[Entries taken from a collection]
■ ■ ■ ■

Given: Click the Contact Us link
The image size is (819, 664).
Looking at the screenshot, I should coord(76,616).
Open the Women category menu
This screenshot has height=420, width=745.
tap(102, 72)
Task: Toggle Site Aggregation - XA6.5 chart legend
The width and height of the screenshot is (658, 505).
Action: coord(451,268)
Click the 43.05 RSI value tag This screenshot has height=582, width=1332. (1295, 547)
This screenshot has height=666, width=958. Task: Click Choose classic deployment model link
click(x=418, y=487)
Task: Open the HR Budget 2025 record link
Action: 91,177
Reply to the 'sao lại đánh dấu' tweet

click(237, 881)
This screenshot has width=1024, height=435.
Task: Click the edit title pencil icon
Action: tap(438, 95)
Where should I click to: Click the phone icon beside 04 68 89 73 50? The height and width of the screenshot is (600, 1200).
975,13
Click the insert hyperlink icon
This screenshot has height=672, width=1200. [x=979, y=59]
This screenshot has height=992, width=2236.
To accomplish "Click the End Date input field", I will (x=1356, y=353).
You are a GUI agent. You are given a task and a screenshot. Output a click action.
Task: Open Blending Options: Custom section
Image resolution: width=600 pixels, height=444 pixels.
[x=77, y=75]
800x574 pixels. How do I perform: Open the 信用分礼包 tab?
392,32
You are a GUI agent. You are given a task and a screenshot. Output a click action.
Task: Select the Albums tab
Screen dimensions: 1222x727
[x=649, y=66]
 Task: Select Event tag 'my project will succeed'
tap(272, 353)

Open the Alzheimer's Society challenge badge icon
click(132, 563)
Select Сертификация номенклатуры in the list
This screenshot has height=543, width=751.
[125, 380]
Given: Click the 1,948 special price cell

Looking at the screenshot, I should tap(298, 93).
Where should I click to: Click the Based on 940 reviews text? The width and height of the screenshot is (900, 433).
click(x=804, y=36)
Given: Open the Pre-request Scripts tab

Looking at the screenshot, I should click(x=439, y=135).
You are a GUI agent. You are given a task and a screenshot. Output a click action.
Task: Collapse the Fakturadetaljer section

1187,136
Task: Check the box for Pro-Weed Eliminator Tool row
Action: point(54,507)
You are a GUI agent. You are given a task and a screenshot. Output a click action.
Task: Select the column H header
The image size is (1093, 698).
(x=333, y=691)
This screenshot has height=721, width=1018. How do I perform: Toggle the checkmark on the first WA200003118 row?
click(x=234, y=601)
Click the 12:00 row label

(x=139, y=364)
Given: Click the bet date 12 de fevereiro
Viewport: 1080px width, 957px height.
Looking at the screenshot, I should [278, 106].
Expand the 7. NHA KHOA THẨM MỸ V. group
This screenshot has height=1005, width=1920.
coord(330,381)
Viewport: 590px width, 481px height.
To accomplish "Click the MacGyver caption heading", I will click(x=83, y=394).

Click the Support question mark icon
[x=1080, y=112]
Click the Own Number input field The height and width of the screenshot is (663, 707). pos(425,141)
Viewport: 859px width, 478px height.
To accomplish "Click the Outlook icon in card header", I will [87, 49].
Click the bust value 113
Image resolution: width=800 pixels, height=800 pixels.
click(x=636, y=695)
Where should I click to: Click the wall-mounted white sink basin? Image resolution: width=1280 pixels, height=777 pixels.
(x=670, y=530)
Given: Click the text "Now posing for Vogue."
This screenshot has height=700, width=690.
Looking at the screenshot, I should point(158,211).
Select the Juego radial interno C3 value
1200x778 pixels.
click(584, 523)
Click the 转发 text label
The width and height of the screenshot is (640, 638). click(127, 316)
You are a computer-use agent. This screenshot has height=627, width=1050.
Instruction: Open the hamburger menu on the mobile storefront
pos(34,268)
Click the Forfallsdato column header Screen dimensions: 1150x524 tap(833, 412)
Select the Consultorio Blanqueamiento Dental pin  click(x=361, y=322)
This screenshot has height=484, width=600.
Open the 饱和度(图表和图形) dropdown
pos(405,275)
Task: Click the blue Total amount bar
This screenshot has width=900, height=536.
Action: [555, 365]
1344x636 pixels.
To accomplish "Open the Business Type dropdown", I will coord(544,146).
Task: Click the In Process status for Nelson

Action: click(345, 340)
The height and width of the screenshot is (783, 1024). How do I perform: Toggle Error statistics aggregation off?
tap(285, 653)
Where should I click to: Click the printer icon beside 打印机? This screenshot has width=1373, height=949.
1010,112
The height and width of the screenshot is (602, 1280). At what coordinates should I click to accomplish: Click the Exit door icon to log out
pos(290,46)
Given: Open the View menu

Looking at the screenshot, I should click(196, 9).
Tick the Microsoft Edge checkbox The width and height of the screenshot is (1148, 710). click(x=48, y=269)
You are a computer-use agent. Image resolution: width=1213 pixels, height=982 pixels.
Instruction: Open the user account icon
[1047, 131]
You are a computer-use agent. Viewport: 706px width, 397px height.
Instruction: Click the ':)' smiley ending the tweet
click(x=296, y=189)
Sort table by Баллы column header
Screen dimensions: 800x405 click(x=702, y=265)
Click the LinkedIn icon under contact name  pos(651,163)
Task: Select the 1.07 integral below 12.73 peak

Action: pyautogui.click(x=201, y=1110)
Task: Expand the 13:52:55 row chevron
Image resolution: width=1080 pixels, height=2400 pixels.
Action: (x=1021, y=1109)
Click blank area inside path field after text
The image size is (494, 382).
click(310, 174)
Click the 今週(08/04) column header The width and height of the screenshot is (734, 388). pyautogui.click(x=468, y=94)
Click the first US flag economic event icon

■ ■ ■ ■

» Required work:
Which lines in the data above hold the string "input"? Show each one.

» Finished exercise:
To accomplish "Click the End Date input field", I will (x=1356, y=353).
Click the Own Number input field The height and width of the screenshot is (663, 707). pos(425,141)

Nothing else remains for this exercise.